Dynasty: The Rise and Fall of the House of Caesar (2015) covers the reigns of the five emperors of Rome's Julio-Claudian dynasty, from Augustus to Nero. Professor of Classics at the University of Pennsylvania Emily Wilson, reviewing it for The Guardian, was critical of the "overblown style" and narrative's lurid details, saying, "this is ancient Rome for the age of Donald Trump". But in his review for The Observer, Nick Cohen wrote "Among the many virtues of Tom Holland's terrific history is that he does not shrink from seeing the Roman emperors for what they were: 'the west's primal examples of tyranny'."

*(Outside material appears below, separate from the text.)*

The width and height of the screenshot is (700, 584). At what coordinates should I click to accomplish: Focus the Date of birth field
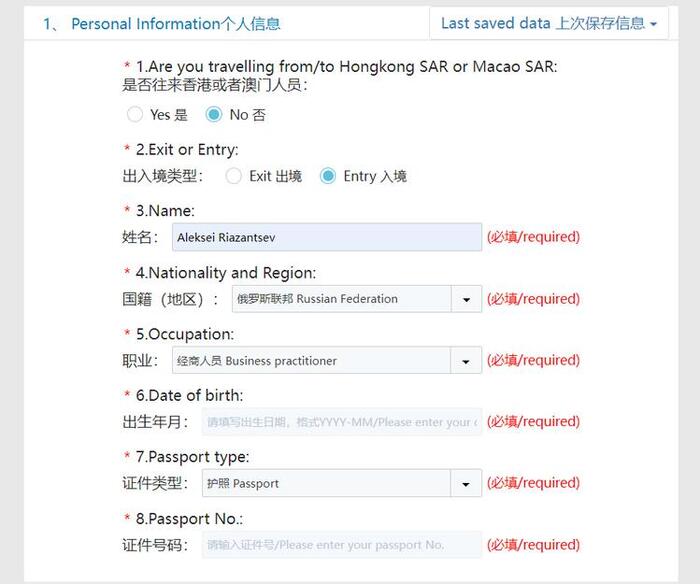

Holland next wrote two short historical biographies. The first, Athelstan: The Making of England (2016), is part of the 'Penguin Monarchs' series and covers the life of Æthelstan, the 10th-century ruler regarded as the first king of England. The second, Æthelflæd: England's Forgotten Founder (2019) is an entry in the Ladybird Expert series, and tells of Athelstan's aunt (and daughter of Alfred the Great), Æthelflæd, who ruled the Anglo-Saxon kingdom of Mercia in the early 10th century.

Dominion: The Making of the Western Mind (titled Dominion: How the Christian Revolution Remade the World for the US), was published in 2019. It is an examination of Christianity's influence on Western civilisation in which Holland maintains that the religion's influence continues to be seen in ethics and cultural norms throughout the world today, even when the religion itself is rejected: "To live in a western [sic] country is to live in a society still utterly saturated by Christian concepts and assumptions." Dominion received positive reviews, with Kirkus Reviews calling it "astute and thoughtful", and Publishers Weekly saying that "entertaining is too light a term and instructive is too heavy a term for a rich work that is enjoyably both". Reviewing it for The Times, Gerard DeGroot, Emeritus Professor of History at the University of St Andrews, argued that much of what Holland attributes to Christian influence is simply humanity evolving the need to work together for survival, but said "I have to commend the originality of this book, not to mention [Holland's] brave ambition." The scholars James Orr, Gillian Evans and Samuel Moyn all regarded the book’s earlier sections on ancient history as stronger than its later sections on more modern history. Evans writes that "The third section on "Modernitas" is perhaps the least successful, because of the degree of compression which it attempts".

===Other writing===
Holland's translation of the Histories by Herodotus, the ancient Greek historiographer, was published in 2013. Although Holland had studied Latin at school, his Greek is largely self-taught, and he set himself the task of translating one paragraph of the over-800-page Histories every day until he finished. Kirkus Reviews called his translation "a feast for students of ancient history and budding historians of any period." The classics scholar Edith Hall reviewed it for The Times Literary Supplement and said it was "unquestionably the best English translation of Herodotus to have appeared in the past half-century, and there have been quite a few ... I am in awe of Tom Holland's achievement."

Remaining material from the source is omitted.